▶ [Excerpted records]
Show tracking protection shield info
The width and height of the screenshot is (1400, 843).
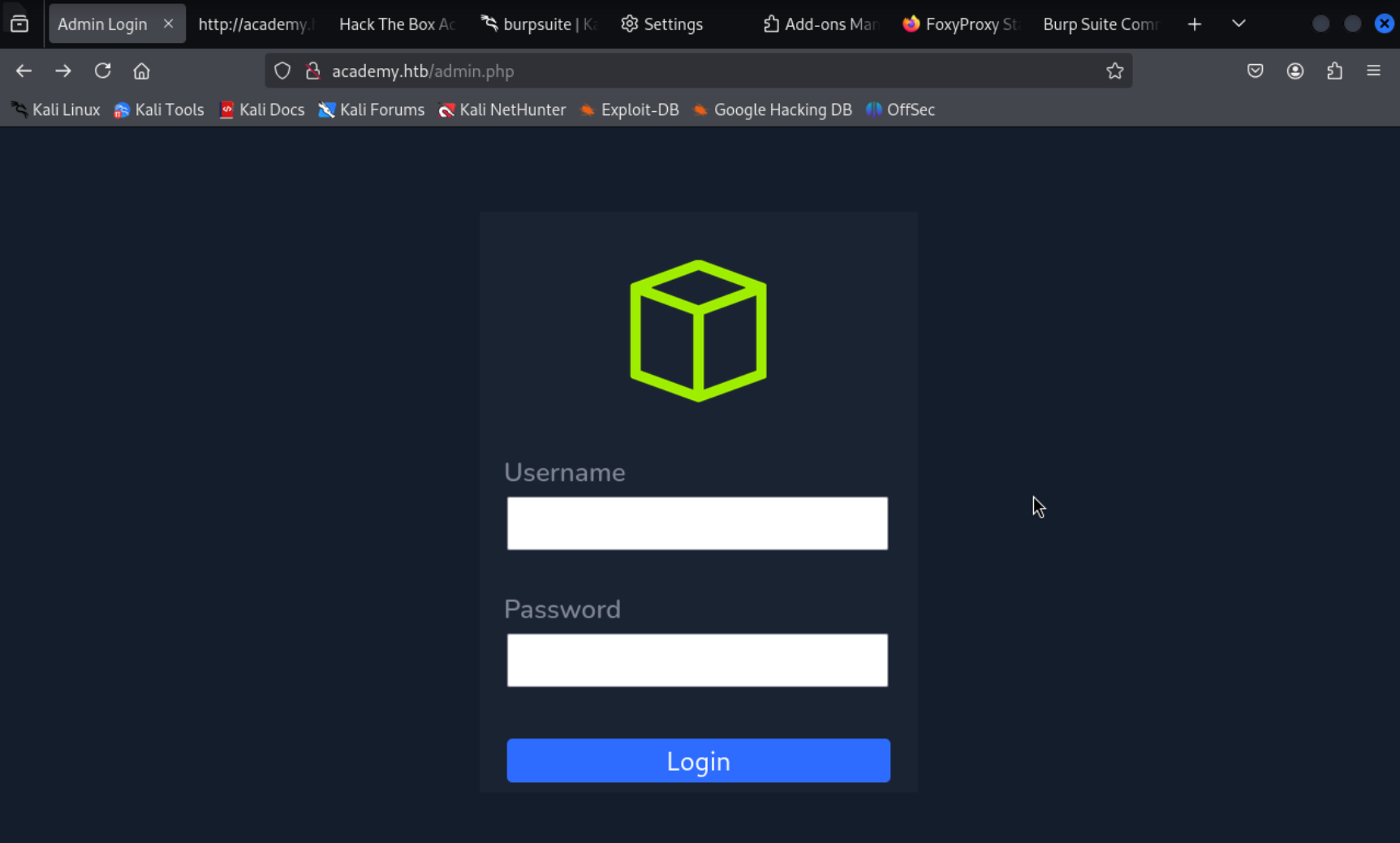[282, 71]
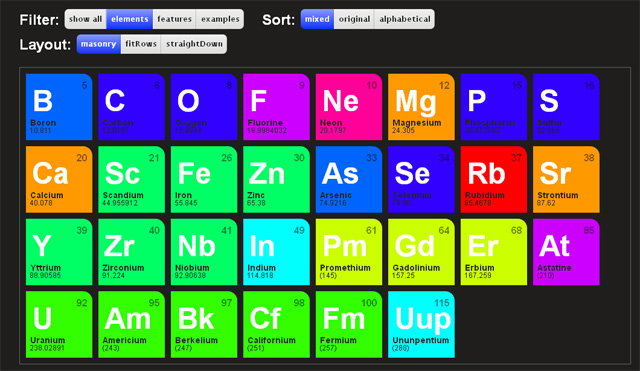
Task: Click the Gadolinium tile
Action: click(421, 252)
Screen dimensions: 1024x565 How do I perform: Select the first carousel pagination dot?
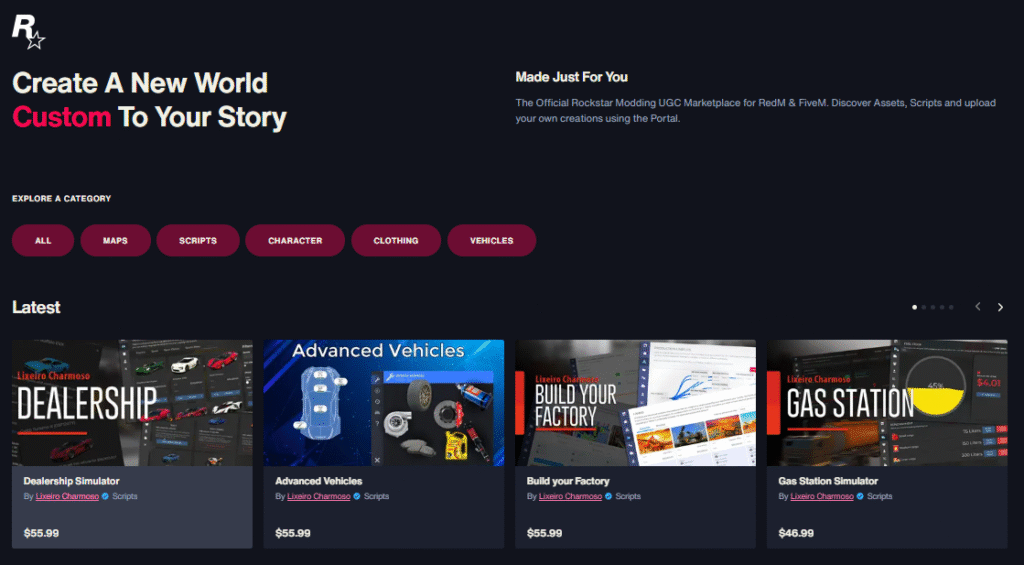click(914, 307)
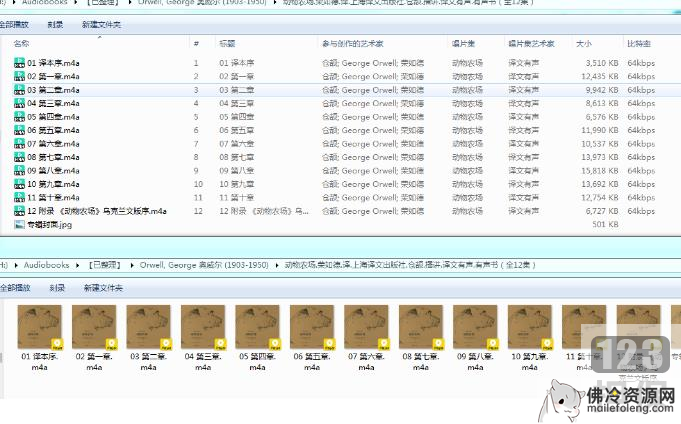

▶ [Exercise] Every word of the data should be reproduced exactly; please omit any pictures.

▶ [Exercise response]
Show tracking protection shield info
The width and height of the screenshot is (1400, 843).
[282, 71]
Task: Click the Gadolinium tile
Action: click(421, 252)
Screen dimensions: 1024x565 How do I perform: Select the first carousel pagination dot?
click(914, 307)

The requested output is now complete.